A Sony VAIO laptop. LOVE. IT. Even though I have to keep asking Ian how to pronounce it. Vey-oh? Vie-oh? Dei-oh?! Whatevah.
Now that I'm a working girl again, mama needs her computer with her wherever she goes, and not just for blogging. No, seriously. This way I can keep an eye on the rest of the household, rather than be sequestered in the cold study. Listening to the rugrats destroy the main floor.
And boy, does the portability ever come in handy. I can now hang out in the kitchen, and Google for recipes that I will just whip up in an instant, if I so desire. No more guffaws, please.
There's nothing like a laptop to spice up your marriage. Especially a fashionably hot laptop. I swear, when I opened up the box Christmas morning, Ian looked hotter than he had in years.
I'll have to admit, one of my guilty pleasures is reading the advice columns in the newspaper. So as I was puttering away on this machine this morning, simultaneously half-reading the newspaper, today's "Ask Ellie" column entitled "Forty something girlfriends wonder where the magic's gone" jumped out at me. In the article, a woman was lamenting the state of her relationship with her husband, and noting that she wasn't alone with her feelings - it seemed that many of her fortysomething friends were also going through a similar stage. She loved her husband but didn't love the marriage, feeling tired, emotionally alone, almost a single parent as her partner is married to his career. She seemed to be doing the right things, enrolling in courses for herself, keeping herself busy, but it wasn't enough. One of her friends hadn't had sex with her husband in about two years.
I remember when I hit 40, I had conversations with girlfriends around my age who were looking at their lives, their relationships, taking stock of what they had done, where they were going. And how fulfilled they were with their partnerships. Or unfulfilled. Not surprisingly, there were some breakups; some hiccups in some relationships. I'm sure, as Ellie responded, as you reach this age, it's only natural to re-evaluate your life and your needs, particularly as your body goes through changes as well. Worklife can get more hectic, the focus away from family for some men can happen easily, especially if things are taken care of at the home front.
Relationships are hard work. But it does take two, and that's one thing that we're lucky to have. The both of us are in this together. Taking care of ourselves as best we can, as well as our kids. It's not always easy to stay in sync, to communicate that openly and freely. You get very, very busy with young children. It is hard to stay grounded, and focussed on what is important. Balance is what makes it work. And that is a very difficult challenge. I'm lucky that Ian, as hardworking and career oriented as he is, is a father and husband first and foremost. I don't have to remind him of that, he's figured that out on his own.

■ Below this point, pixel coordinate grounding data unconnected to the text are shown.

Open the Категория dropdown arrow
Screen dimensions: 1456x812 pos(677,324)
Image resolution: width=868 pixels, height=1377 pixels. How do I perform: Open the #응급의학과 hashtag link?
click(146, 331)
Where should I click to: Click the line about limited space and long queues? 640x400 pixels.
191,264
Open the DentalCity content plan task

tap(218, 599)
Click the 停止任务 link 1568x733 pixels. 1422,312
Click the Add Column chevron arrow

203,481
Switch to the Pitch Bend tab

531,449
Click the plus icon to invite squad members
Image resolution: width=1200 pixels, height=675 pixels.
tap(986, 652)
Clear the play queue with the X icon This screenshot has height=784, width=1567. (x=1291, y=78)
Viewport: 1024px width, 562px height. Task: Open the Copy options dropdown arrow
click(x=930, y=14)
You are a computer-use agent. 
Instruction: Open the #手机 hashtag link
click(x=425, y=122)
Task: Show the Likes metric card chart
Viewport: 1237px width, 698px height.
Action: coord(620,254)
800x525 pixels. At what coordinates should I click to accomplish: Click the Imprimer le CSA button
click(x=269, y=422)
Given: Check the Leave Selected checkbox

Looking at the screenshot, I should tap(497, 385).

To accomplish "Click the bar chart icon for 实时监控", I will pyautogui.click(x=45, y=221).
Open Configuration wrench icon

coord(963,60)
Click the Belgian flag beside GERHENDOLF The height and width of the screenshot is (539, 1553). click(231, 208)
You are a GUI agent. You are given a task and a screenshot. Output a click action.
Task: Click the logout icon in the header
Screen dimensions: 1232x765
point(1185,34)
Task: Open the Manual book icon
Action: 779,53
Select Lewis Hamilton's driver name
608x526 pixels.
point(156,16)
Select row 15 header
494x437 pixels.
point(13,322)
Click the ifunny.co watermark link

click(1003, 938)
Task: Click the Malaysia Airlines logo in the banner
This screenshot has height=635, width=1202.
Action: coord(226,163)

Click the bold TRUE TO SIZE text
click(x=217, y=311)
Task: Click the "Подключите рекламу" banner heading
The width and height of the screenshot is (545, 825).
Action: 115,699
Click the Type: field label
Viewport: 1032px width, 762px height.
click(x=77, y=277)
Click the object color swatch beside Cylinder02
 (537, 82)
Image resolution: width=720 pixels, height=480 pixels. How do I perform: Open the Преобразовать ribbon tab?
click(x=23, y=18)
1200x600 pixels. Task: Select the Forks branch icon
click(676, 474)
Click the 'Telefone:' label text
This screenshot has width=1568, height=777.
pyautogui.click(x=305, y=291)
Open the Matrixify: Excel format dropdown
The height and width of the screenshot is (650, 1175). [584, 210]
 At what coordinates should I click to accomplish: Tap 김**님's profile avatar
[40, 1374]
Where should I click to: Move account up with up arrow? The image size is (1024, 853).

I suppose that's one of the advantages of having had our kids a bit later than planned. We have to stay on top of things at the home front together because they are young and quite needy now. So we have to stay fit just to keep up. We had many years of that couple stuff, and while we still really enjoy doing things on our own and likely don't do enough of it, we get the best kick out of life during our time together as a family.
And on the couple front, well, if things go lax a bit in that department, there are always toys to sex it up ... like a shiny new Vaio.